SET TASKS |
1. Decide whether each statement below agrees with the Worldcon text that follows. Answer yes or no for each, and quote the deciding words of the text. (a) The convention took place at the Biltmore Hotel. (b) Robert Bloch chaired the convention. (c) The London bid for the 15th convention was defeated.
2. In the Worldcon text below, roughly how many people attended the convention?
3. Pick up the Worldcon text after its final sentence and carry it on.

PAGE |
The 14th World Science Fiction Convention (Worldcon), also known as NyCon II or NEWYORCON, was held on 31 August–3 September 1956 at the Biltmore Hotel in New York City, United States.

The chairman was David A. Kyle.

Participants 

Attendance was approximately 850.

Guests of Honor 

 Arthur C. Clarke
 Robert Bloch (toastmaster)

Awards

1956 Hugo Awards 

 Best Novel: Double Star, by Robert A. Heinlein
 Best Novelette: "Exploration Team", by Murray Leinster
 Best Short Story: "The Star", by Arthur C. Clarke
 Best Professional Artist: Frank Kelly Freas
 Best Professional Magazine: Astounding
 Best Fanzine: (tie)
 Inside, edited by Ron Smith
 Science Fiction Advertiser, edited by Ron Smith
 Best Feature Writer: Willy Ley
 Best Book Reviewer: Damon Knight
 Most Promising New Author: Robert Silverberg

Future site selection 

The primary bid for the 15th World Science Fiction Convention was for London. This would be the first Worldcon outside North America, and there was a small but vocal jingoistic faction of Americans who argued for retaining the Worldcon in North America, claiming "If we let them have it they'll never give it back". Their campaign against the London proposal was opposed by other Americans, most audibly Anthony Boucher, and the London bid won by an ample margin, to loud cheers. There were reportedly petty efforts even after the vote was over to sabotage the London bid, but they failed to hinder it.

DATA BLOCK |
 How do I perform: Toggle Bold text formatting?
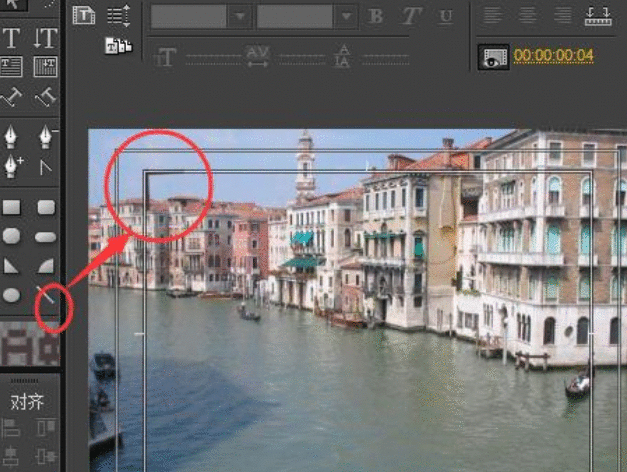(376, 16)
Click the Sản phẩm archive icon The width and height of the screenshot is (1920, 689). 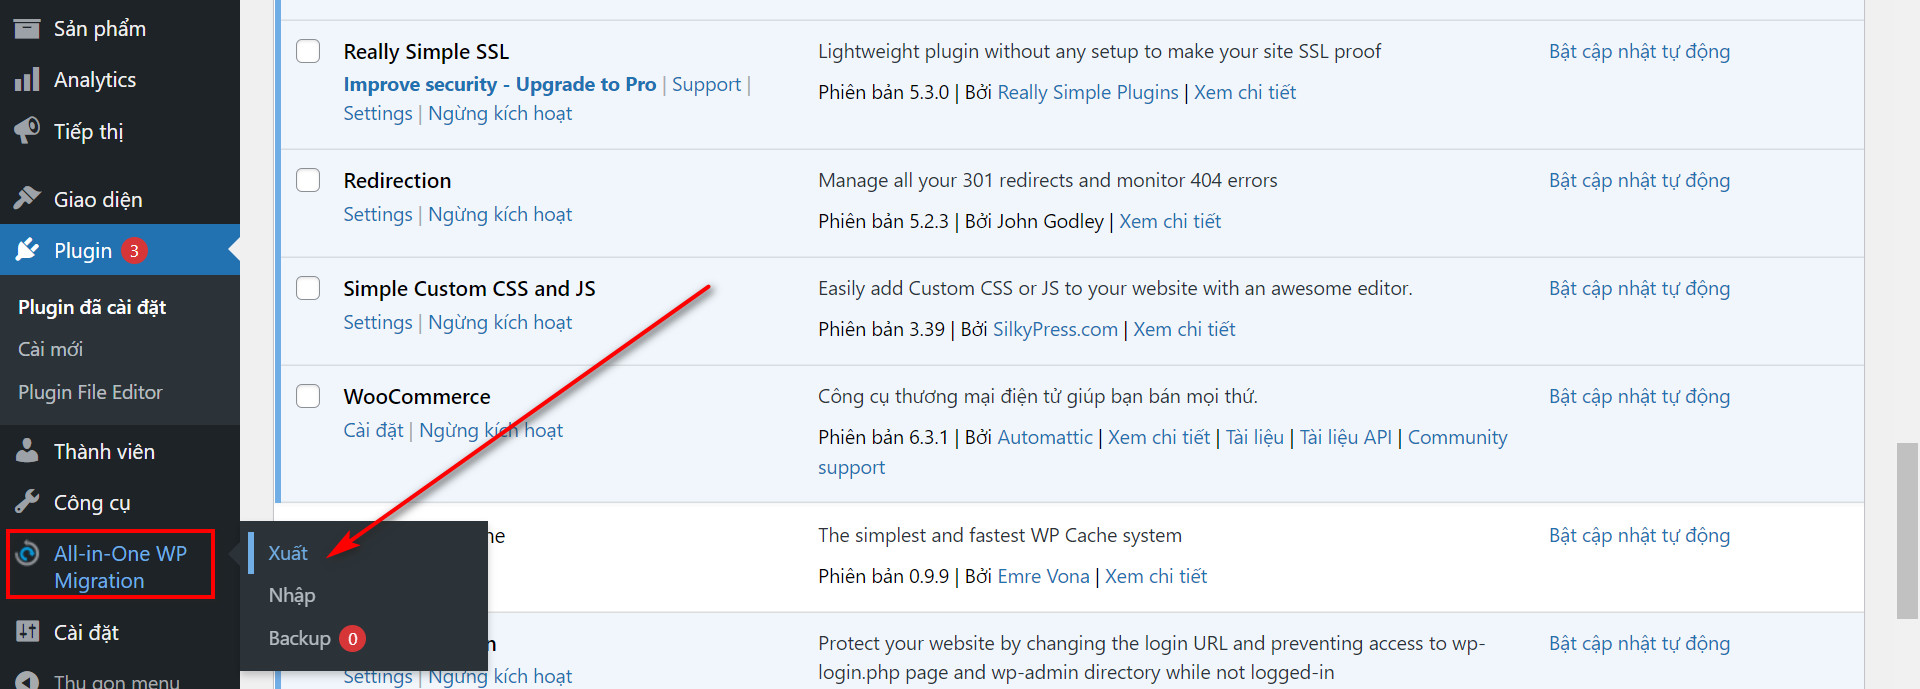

FINAL RESULTS |
1.
(a) Yes: "held on 31 August–3 September 1956 at the Biltmore Hotel in New York City, United States."
(b) No: "The chairman was David A. Kyle."
(c) No: "the London bid won by an ample margin, to loud cheers."

2. Approximately 850.

3.
Notes 

It was at this Worldcon that a group of fans (including Bob Tucker, Boyd Raeburn, Dick Eney, Ron Ellik, and Ted White) who had not paid the $7 fee for the convention banquet chose to sit in the balcony and listen to the Guest of Honor speeches. Convention chair Kyle had a messenger tell the "Balcony Insurgents" that Kyle had said they could not sit there. Since almost every fan who wrote about the convention reported the incident, "Dave Kyle Says You Can't Sit Here" became a fannish catchphrase.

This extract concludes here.